## 抜粋本文:

* * * * * * *

学校法人「森友学園」への国有地売却をめぐり、決裁文書が問題発覚後に書き換えられた疑惑が浮上している。財務省は今回の土地売却が捜査対象であることを理由に事実関係の確認を拒んでいる。もし公文書が改ざんされたとすれば、国民への重大な背信行為だ。政府は経緯を調べて一刻も早く説明する責任がある。

財務省は6日の参院予算委員会理事会で調査状況を報告した。文書の書き換えについて「捜査の対象になっており、すべての文書を直ちに確認できない状況だ」と説明した。野党は反発し、予算委員会の審議が空転した。自民党の二階俊博幹事長は同日の記者会見で「どういう理由で国会から要求された資料が出せないのか理解できない」と語った。

財務省の担当者は野党側に「文書の原本は大阪地検にあり、近畿財務局にはない」と説明。麻生太郎財務相は記者会見で「捜査に関する影響を配慮しつつ、担当局以外の職員も関与させて全省挙げて調査を進めたい」と述べた。

* * * * * * *

## データ抜粋:
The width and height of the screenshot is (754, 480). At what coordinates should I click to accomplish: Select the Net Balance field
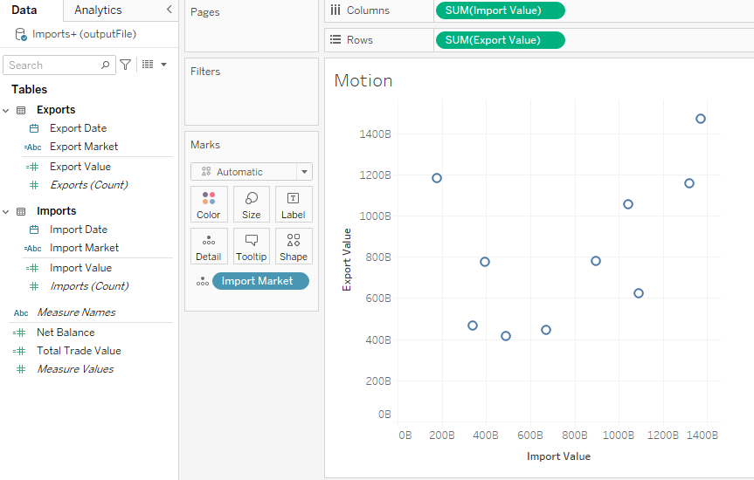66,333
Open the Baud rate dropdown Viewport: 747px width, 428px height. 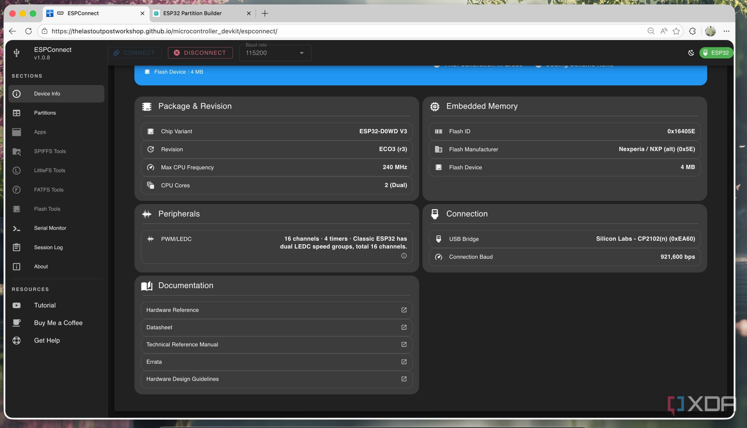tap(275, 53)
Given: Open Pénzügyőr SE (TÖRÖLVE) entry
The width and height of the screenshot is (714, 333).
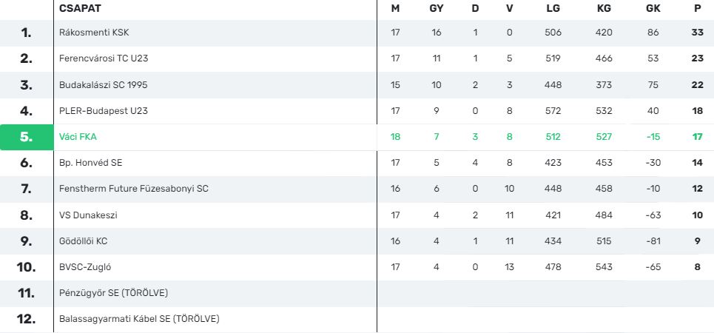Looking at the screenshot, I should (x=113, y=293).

* * * * * * *

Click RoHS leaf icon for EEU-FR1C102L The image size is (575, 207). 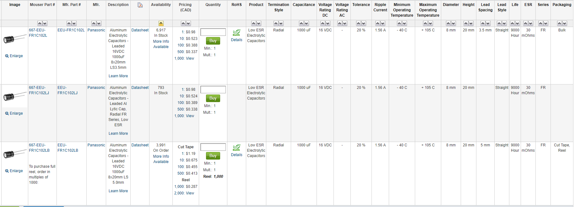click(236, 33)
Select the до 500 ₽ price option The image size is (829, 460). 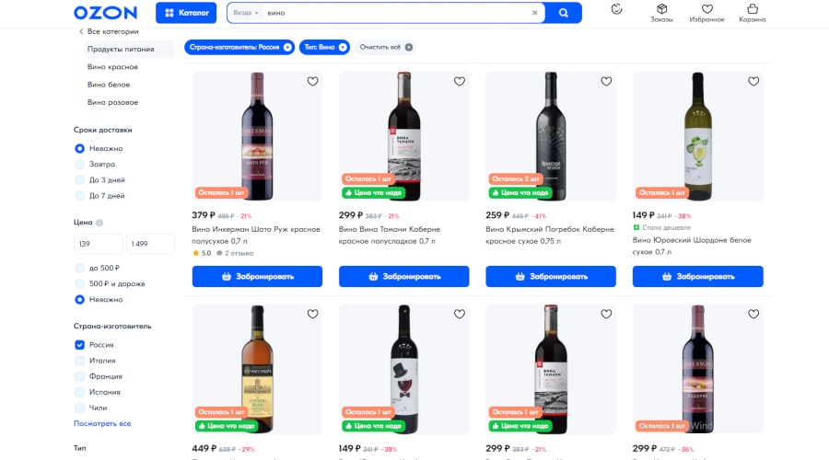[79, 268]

* * * * * * *

## 課題内容:
森友学園への国有地売却をめぐる本文を、一字も変えずに全文そのまま繰り返すこと。 上に示した各行は、この作業では一切使用しない。

## 演習解答:
学校法人「森友学園」への国有地売却をめぐり、決裁文書が問題発覚後に書き換えられた疑惑が浮上している。財務省は今回の土地売却が捜査対象であることを理由に事実関係の確認を拒んでいる。もし公文書が改ざんされたとすれば、国民への重大な背信行為だ。政府は経緯を調べて一刻も早く説明する責任がある。

財務省は6日の参院予算委員会理事会で調査状況を報告した。文書の書き換えについて「捜査の対象になっており、すべての文書を直ちに確認できない状況だ」と説明した。野党は反発し、予算委員会の審議が空転した。自民党の二階俊博幹事長は同日の記者会見で「どういう理由で国会から要求された資料が出せないのか理解できない」と語った。

財務省の担当者は野党側に「文書の原本は大阪地検にあり、近畿財務局にはない」と説明。麻生太郎財務相は記者会見で「捜査に関する影響を配慮しつつ、担当局以外の職員も関与させて全省挙げて調査を進めたい」と述べた。